[Django]-Django – how to specify a database for a model?

You can’t specify a database for a model, but you can define it in a custom DB router class.

# app/models.py
class SomeModel(models.Model):
    ...

# app/dbrouters.py
from app.models import SomeModel
...
class MyDBRouter(object):

    def db_for_read(self, model, **hints):
        """ reading SomeModel from otherdb """
        if model == SomeModel:
            return 'otherdb'
        return None

    def db_for_write(self, model, **hints):
        """ writing SomeModel to otherdb """
        if model == SomeModel:
            return 'otherdb'
        return None


# app/settings.py
DATABASE_ROUTERS = ('app.dbrouters.MyDBRouter',)
...
DATABASES = {
    ...
    'otherdb': {
        ....
    }
}

The simple solution is to set the manager to always use a specific database for the model. Look into Django’s using.

Example:

class User(models.Model):
    birth_date = models.DateField()

    class Meta:
        managed = False
        db_table = 'myotherapp_user'

User.objects = User.objects.using('myotherdb')

Then you can use User.objects and it will always use the 'myotherdb' database instead of 'default'.

Note that relations between models from different databases will not work, but this is an issue with Django since it does not support this out of the box.

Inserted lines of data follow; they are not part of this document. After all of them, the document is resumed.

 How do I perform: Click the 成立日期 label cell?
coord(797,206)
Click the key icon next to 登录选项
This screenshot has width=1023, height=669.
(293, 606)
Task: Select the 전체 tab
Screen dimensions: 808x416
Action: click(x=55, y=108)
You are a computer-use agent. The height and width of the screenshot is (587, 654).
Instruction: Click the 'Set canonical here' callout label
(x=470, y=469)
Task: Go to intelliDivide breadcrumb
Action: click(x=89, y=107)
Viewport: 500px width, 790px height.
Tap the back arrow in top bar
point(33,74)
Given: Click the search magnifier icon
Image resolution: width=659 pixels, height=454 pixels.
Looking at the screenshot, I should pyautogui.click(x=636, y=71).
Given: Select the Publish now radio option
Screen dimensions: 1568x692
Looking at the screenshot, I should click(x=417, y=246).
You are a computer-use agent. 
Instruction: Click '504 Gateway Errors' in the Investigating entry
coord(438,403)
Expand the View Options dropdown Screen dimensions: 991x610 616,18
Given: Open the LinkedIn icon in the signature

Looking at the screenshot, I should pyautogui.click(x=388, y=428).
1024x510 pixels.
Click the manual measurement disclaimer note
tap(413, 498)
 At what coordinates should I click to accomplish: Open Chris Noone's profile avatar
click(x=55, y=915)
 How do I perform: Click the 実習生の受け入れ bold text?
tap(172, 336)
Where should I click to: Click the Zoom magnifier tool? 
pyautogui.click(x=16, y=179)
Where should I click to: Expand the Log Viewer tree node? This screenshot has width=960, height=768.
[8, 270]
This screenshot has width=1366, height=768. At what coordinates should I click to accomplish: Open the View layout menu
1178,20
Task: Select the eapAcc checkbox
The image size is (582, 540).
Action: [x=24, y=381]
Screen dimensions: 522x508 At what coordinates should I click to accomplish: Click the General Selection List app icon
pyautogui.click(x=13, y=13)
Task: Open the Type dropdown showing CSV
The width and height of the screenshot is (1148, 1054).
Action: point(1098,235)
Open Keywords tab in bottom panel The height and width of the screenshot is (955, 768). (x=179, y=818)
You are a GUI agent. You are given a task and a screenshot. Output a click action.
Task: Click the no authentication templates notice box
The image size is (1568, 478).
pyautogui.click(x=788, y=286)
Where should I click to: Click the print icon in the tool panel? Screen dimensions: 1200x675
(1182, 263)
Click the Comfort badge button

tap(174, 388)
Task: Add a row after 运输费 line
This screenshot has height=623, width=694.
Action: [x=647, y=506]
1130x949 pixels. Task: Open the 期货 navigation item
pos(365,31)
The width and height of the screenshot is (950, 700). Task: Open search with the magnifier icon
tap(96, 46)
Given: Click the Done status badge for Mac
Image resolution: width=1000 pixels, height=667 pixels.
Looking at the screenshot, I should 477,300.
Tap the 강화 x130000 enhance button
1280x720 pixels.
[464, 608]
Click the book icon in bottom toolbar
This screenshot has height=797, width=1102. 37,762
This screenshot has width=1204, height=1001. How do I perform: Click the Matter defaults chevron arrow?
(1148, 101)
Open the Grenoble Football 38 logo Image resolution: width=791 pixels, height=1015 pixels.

I found that you can route models pretty simply with this manager:

class SecondDbManager(models.Manager):
    def get_queryset(self):
        qs = super().get_queryset()

        # if `use_db` is set on model use that for choosing the DB
        if hasattr(self.model, 'use_db'):
            qs = qs.using(self.model.use_db)

        return qs

Just add use_db='databasename' and this manager to your model and it works.

Or to further simplify it I created a base model for it:

class SecondDbBase(models.Model):
    use_db = 'my_second_db'
    objects = SecondDbManager()

    class Meta:
        abstract = True

And with this all you need to do is extend it like so. Instead of:

class Customer(models.Model):

Just do this and it works:

class Customer(SecondDbBase):

PS. I’m not sure if it’s a good practice or the best solution but it works and routing to other databases is a breeze 🙂

PPS. I’ve only ever used these for only reading and writing tables that are not managed by Django(managed = False) so if you need to create migrations for them, I’m not sure if it works or not. Might still need to use DATABASE_ROUTERS for that.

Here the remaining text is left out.